• [Your task] Locate each line in the data below that contains the string "more" and copy every such line.

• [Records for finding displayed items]
--*--
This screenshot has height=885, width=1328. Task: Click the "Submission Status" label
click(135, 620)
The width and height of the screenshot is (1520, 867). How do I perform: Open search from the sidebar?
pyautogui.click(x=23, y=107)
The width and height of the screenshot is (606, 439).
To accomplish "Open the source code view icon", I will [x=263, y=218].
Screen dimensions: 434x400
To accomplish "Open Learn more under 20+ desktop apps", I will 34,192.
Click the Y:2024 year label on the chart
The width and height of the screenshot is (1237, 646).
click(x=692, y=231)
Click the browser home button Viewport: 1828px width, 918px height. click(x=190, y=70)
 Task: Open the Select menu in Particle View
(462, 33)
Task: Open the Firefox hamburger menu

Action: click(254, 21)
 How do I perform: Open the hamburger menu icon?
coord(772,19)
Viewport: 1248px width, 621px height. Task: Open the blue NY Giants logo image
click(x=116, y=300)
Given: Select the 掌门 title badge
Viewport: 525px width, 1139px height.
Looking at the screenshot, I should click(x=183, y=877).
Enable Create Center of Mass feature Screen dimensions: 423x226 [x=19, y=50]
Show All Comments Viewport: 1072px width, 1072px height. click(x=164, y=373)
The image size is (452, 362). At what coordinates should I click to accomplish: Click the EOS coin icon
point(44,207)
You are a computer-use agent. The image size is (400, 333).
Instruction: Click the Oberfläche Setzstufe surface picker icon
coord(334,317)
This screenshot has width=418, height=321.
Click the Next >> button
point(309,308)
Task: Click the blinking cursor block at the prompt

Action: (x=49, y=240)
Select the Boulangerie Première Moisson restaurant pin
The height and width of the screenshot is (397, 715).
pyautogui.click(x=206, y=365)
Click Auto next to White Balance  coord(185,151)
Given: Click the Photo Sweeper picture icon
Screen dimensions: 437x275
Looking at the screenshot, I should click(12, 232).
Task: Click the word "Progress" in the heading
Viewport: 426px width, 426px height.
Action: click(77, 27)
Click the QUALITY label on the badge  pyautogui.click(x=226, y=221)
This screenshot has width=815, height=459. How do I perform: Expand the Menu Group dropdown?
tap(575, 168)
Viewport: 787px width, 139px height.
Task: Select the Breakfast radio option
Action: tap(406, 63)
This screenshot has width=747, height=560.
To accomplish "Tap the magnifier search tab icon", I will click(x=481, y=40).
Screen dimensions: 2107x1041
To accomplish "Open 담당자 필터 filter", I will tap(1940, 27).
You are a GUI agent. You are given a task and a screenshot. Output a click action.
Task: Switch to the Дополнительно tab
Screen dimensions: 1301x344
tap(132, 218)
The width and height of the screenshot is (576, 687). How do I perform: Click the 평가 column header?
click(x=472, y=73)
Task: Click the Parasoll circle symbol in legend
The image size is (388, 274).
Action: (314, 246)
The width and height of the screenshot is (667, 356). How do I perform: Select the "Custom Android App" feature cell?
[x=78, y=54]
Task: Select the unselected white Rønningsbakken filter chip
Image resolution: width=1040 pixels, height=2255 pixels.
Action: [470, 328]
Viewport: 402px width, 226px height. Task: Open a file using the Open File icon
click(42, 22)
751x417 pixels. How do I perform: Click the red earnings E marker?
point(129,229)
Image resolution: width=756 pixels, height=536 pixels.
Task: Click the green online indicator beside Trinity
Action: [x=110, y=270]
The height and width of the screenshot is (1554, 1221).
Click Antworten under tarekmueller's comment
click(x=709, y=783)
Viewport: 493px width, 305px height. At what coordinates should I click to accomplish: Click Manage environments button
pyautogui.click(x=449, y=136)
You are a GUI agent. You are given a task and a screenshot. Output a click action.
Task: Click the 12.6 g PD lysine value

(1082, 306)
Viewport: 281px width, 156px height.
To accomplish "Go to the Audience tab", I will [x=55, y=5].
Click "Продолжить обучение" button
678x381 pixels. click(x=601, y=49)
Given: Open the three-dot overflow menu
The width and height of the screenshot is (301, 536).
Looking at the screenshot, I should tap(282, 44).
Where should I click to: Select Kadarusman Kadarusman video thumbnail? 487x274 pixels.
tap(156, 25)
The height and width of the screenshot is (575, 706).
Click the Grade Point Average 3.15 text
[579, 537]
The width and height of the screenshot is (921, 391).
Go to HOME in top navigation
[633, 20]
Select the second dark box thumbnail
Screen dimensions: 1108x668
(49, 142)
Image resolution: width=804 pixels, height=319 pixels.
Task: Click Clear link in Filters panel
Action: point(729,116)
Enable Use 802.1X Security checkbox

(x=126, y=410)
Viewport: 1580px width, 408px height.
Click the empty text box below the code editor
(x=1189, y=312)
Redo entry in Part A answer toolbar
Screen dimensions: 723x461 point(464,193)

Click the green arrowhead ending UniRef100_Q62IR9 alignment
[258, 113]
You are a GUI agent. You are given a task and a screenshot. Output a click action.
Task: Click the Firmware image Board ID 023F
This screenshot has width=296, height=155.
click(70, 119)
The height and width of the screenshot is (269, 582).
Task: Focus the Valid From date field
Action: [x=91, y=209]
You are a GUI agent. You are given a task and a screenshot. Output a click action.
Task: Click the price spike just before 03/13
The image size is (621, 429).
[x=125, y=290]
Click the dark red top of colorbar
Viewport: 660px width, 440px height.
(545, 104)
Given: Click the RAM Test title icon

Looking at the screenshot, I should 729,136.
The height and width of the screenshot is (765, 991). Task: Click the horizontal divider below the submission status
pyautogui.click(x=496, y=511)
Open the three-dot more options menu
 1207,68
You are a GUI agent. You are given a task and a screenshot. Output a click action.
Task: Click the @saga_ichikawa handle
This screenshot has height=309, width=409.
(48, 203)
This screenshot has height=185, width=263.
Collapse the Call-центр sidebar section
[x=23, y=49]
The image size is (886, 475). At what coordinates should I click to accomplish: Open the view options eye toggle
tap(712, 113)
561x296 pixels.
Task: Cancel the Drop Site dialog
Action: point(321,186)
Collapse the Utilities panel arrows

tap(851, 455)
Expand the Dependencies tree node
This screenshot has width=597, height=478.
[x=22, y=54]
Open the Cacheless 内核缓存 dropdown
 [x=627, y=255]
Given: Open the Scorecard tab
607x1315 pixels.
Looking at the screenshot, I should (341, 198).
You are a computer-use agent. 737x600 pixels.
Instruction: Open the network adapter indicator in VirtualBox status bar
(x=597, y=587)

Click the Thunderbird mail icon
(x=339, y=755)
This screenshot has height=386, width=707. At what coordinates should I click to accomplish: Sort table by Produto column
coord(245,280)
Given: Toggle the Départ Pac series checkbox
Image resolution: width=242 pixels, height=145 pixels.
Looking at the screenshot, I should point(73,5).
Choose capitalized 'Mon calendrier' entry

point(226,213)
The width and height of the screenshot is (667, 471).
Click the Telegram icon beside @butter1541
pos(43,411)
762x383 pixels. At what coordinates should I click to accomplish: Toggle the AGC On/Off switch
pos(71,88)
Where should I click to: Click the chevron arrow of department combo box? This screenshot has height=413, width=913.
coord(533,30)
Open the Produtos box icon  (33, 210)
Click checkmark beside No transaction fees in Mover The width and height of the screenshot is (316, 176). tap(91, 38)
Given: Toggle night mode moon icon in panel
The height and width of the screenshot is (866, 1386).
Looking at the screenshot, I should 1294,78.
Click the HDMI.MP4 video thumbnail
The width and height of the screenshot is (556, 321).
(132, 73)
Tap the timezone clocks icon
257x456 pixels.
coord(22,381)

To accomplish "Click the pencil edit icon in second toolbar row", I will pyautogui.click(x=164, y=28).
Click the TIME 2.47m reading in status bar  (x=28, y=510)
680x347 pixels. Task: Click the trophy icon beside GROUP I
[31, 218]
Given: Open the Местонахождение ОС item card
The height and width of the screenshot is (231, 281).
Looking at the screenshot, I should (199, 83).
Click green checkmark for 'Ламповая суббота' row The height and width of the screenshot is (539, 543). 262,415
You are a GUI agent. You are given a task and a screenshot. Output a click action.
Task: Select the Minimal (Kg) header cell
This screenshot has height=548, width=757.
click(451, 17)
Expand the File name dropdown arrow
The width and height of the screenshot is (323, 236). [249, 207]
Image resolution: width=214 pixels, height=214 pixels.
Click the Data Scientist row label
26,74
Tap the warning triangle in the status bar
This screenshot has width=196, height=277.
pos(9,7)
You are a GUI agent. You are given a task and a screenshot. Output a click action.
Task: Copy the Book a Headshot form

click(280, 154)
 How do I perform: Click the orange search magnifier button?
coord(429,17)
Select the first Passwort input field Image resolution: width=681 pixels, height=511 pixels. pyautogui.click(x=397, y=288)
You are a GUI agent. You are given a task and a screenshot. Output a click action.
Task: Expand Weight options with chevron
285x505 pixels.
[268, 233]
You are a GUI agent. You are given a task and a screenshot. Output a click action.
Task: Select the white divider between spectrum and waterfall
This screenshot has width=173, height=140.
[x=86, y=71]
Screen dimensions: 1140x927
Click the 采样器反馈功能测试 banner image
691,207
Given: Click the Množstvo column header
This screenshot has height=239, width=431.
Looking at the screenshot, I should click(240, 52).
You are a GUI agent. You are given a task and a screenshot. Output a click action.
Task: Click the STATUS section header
--*--
• [Solved exercise]
To accomplish "Open Learn more under 20+ desktop apps", I will 34,192.
Open the three-dot more options menu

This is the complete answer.